La mariée ne bougeait point.

Il s’approcha, sur la pointe des pieds, s’agenouilla devant le fauteuil, tendit les mains comme pour prier ! vraiment, il y avait de la piété dans sa tendresse.

Quelques minutes passèrent. Il se sentit fâché, presque. Pourquoi ne se tournait-elle pas vers lui, ne le regardait-elle pas avec un sourire ? elle avait les yeux clos en son visage très pâle. Comment, cette mélancolie des jours qui avaient précédé le jour des noces, elle la gardait encore ? Il avait compris qu’elle cessât de rire dès qu’avait été plus proche l’heure auguste de l’hymen ; il n’avait pas désapprouvé, tout en la jugeant excessive, la réserve souvent morose qu’elle avait montrée ; mais, enfin, il ne faut pas pousser les plus délicats sentiments à l’extrême. Ils étaient unis, ils étaient seuls. Si peureuse qu’elle fût du baiser prochain, si farouche que se rétractât la sensitivité de sa jeune pudeur, elle aurait bien pu, puisqu’elle l’aimait, puisqu’elle était bonne, le regarder un peu, lui dire une parole. Oh ! par quels mots, dont elle ne s’effraierait pas, déciderait-il à se lever, ces paupières, à s’entr’ouvrir, ces lèvres ? des mots, il n’en trouvait pas, ou bien ceux qu’il trouvait lui paraissaient trop hardis ; après un long silence, ainsi qu’on éveillerait, lentement, sans secousses, une convalescente, il effleura de sa bouche la main, la chère main fine et pâle que Sophie allongeait sur le bras du fauteuil.

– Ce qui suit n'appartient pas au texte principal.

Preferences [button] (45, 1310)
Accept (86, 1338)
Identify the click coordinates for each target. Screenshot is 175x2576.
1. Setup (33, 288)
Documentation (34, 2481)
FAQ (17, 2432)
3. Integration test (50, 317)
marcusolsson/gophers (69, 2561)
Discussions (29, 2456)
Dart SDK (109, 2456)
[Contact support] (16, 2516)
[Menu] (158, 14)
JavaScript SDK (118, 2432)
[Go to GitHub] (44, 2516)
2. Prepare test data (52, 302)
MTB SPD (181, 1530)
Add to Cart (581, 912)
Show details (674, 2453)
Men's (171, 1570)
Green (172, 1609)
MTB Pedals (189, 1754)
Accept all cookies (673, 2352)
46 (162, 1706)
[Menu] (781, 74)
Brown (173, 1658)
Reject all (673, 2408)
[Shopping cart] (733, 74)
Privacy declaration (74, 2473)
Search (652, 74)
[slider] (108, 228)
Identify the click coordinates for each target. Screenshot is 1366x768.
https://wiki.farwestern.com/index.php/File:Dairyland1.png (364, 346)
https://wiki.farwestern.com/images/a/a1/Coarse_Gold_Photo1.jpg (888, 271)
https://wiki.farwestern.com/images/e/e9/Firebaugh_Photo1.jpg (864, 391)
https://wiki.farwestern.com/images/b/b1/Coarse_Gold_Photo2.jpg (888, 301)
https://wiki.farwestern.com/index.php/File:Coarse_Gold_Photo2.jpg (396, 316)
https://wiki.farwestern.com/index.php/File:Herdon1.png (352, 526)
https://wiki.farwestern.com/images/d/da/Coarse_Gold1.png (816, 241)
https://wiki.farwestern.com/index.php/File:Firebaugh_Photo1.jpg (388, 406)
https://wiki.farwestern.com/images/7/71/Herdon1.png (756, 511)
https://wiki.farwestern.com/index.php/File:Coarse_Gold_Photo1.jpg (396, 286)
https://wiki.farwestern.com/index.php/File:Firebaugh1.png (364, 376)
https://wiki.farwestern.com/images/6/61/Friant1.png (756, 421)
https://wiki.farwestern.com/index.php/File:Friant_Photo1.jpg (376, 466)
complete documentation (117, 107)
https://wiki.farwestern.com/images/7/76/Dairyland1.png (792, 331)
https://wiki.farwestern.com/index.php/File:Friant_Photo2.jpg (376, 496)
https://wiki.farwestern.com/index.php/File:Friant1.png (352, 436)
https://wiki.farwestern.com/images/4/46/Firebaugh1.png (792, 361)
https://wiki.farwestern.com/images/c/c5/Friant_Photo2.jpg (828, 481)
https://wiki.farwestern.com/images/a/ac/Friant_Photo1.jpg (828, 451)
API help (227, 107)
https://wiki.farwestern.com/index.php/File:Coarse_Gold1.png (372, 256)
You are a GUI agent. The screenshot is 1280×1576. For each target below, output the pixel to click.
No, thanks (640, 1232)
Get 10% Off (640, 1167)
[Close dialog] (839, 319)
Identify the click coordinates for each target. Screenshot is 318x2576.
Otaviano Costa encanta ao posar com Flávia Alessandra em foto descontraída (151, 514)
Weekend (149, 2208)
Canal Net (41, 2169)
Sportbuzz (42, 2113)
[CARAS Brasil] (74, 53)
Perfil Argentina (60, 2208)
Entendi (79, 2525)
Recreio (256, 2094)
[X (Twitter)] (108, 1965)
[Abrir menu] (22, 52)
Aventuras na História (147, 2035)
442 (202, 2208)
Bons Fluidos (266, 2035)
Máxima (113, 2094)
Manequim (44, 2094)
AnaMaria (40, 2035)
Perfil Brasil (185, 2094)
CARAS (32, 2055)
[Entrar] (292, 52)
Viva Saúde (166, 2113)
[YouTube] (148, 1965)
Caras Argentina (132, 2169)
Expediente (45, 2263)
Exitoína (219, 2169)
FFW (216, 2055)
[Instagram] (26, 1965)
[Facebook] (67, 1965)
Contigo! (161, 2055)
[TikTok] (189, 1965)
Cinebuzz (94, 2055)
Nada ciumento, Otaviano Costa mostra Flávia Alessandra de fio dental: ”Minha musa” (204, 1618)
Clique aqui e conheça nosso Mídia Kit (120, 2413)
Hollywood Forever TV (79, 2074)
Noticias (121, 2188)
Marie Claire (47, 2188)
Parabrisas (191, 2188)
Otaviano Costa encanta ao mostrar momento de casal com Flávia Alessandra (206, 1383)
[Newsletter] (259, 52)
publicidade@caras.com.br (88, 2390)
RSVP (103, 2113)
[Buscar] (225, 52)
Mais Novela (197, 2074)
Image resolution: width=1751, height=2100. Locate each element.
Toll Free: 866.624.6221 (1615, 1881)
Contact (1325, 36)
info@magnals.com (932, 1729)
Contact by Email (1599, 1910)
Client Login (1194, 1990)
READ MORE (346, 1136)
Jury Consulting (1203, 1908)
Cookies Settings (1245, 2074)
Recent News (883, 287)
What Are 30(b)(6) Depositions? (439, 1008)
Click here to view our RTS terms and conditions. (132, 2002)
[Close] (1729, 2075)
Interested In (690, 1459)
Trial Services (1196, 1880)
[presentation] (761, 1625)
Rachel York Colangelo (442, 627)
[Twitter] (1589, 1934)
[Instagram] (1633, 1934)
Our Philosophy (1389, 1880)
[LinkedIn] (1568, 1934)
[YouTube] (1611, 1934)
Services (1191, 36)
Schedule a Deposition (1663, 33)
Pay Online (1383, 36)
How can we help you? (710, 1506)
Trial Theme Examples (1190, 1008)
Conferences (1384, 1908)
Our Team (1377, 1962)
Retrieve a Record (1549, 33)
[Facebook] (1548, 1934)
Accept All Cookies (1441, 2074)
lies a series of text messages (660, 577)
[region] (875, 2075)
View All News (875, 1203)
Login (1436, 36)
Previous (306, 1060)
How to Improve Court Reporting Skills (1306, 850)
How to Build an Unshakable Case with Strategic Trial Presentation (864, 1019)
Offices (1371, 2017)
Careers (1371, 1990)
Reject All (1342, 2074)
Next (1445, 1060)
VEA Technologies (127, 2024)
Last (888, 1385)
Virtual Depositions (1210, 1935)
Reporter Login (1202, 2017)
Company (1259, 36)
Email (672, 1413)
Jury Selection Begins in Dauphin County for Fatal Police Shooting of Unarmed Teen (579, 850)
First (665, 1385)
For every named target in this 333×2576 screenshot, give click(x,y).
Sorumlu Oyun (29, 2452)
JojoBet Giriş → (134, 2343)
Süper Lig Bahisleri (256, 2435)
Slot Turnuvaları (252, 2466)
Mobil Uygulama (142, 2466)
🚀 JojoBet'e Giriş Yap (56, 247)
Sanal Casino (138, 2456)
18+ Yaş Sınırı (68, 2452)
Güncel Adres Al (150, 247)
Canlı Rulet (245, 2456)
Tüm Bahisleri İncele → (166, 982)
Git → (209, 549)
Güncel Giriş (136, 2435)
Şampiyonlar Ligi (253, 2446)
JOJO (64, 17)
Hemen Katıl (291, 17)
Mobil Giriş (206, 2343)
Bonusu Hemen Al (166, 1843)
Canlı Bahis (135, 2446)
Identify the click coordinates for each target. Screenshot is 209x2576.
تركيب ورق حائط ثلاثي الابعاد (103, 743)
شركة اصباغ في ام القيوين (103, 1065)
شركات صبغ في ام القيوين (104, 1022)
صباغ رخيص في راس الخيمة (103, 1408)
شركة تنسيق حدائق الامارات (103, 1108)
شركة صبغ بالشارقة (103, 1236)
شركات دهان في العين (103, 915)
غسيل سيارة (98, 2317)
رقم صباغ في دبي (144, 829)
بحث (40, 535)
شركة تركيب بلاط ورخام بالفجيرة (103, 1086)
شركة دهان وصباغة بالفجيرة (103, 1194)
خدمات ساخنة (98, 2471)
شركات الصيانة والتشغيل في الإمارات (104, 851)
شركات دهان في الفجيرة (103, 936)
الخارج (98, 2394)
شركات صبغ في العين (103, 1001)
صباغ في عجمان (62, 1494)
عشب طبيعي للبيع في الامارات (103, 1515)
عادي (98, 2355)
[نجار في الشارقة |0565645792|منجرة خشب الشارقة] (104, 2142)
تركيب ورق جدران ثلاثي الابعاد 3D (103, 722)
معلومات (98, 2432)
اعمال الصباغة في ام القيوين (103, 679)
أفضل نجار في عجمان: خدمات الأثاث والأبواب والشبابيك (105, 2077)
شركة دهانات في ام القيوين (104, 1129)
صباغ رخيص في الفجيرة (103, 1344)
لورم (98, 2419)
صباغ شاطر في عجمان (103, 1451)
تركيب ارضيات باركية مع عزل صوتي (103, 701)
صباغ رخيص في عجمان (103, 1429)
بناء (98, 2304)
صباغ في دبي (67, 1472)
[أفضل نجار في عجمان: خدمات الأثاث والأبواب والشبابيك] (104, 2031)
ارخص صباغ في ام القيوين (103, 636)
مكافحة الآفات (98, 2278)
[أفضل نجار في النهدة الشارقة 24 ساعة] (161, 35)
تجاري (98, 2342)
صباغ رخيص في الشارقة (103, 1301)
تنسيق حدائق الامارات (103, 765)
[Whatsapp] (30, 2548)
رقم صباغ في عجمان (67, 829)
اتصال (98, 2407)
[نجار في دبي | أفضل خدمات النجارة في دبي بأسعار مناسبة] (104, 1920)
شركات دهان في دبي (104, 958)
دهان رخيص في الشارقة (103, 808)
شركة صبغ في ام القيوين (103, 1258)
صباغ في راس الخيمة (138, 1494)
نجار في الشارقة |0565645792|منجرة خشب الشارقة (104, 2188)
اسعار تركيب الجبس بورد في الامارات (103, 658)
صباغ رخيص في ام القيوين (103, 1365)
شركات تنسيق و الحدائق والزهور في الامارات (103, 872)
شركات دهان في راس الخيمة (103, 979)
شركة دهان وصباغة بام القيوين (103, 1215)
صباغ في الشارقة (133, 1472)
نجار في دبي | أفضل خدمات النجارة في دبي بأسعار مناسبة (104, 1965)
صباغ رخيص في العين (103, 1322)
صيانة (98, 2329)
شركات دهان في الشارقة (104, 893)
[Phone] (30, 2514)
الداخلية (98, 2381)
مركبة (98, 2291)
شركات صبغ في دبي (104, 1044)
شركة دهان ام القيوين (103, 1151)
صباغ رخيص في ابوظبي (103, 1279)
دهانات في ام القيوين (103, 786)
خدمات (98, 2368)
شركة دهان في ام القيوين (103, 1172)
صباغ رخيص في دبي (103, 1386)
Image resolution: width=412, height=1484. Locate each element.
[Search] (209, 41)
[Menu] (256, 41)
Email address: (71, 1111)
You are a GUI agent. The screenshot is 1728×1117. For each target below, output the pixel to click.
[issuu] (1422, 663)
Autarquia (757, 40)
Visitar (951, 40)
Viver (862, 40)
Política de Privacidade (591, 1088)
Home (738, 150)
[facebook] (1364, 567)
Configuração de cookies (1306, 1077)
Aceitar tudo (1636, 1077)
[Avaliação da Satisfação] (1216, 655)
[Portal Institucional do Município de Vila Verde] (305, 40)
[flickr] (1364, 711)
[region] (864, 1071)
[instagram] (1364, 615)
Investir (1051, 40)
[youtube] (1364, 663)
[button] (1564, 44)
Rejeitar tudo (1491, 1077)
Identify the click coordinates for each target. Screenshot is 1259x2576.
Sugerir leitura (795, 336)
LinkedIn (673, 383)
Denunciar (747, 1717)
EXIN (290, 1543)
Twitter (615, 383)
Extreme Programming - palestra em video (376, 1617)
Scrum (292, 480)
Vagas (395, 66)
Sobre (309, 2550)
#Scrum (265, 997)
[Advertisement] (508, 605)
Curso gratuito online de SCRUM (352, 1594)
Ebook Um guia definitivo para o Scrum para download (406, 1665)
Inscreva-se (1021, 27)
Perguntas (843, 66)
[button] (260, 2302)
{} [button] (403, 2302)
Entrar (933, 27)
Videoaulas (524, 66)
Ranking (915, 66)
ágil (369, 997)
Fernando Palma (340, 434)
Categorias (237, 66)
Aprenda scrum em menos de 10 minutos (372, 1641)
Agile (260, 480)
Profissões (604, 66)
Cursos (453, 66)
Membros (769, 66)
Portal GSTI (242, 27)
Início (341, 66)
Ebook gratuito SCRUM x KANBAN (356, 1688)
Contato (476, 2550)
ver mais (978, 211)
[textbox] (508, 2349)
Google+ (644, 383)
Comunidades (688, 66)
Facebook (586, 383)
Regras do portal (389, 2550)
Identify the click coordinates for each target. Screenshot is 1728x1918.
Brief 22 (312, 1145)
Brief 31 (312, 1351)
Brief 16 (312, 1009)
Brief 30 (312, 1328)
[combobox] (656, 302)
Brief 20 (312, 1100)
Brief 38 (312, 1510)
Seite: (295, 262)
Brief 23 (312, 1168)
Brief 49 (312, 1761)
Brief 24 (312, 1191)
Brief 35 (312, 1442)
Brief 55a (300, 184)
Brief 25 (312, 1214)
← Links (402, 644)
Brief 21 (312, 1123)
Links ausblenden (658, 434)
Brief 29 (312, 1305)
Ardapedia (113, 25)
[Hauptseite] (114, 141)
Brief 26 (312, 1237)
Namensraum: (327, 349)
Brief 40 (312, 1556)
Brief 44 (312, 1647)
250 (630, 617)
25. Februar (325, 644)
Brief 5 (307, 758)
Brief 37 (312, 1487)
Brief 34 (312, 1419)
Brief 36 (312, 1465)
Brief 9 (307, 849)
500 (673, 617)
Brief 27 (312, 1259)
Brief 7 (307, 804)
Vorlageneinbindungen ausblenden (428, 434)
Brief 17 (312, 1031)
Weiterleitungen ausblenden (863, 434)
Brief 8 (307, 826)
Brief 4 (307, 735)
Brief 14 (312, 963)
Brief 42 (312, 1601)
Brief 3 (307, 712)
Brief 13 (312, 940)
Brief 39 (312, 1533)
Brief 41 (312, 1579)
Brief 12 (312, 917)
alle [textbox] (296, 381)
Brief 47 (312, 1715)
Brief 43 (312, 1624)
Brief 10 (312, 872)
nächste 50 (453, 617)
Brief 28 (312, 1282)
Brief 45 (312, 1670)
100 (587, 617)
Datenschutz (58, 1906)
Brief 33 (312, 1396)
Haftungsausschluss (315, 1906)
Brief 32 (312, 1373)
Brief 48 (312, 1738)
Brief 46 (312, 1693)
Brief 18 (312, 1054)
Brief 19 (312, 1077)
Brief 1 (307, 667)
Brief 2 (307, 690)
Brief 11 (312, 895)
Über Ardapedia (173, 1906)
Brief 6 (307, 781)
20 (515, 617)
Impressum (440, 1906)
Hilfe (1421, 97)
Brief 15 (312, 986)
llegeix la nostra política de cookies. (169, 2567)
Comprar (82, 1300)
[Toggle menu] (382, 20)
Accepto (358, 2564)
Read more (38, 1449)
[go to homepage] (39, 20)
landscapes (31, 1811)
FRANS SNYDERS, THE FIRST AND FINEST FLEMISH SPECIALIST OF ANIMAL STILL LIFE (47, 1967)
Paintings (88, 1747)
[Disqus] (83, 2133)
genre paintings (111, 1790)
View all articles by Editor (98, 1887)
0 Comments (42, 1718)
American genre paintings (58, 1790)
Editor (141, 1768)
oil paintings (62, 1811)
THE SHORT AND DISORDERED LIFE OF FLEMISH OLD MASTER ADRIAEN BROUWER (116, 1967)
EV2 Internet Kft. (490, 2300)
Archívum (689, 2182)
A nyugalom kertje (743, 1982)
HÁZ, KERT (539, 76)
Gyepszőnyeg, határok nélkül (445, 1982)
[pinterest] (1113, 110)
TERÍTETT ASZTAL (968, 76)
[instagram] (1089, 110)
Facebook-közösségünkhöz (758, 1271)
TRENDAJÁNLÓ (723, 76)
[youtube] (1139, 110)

Comme on bondirait brûlé d’un fer rouge, la jeune fille sursauta dans son peignoir serré contre elle en des bras éperdus et se jeta au fond de la chambre ; le dos au mur, les mains croisées sur sa poitrine, blême, hagarde, elle ouvrait démesurément les yeux ; et, dans son attitude de bête acculée qui voudrait mordre et fuir, dans ses yeux fixes, il y avait une telle expression d’inexorable effroi que le baron Jean, comme après un coup de massue sur la tête, faillit choir en arrière, les mains ballantes, en balbutiant : « Oh ! mon Dieu ! oh ! mon Dieu ! qu’avez-vous, Sophie ! oh ! mon Dieu ! » Et le désespoir le traversa que jamais, à aucune heure de sa vie, il n’oublierait le regard dont Sophie le regardait en ce moment.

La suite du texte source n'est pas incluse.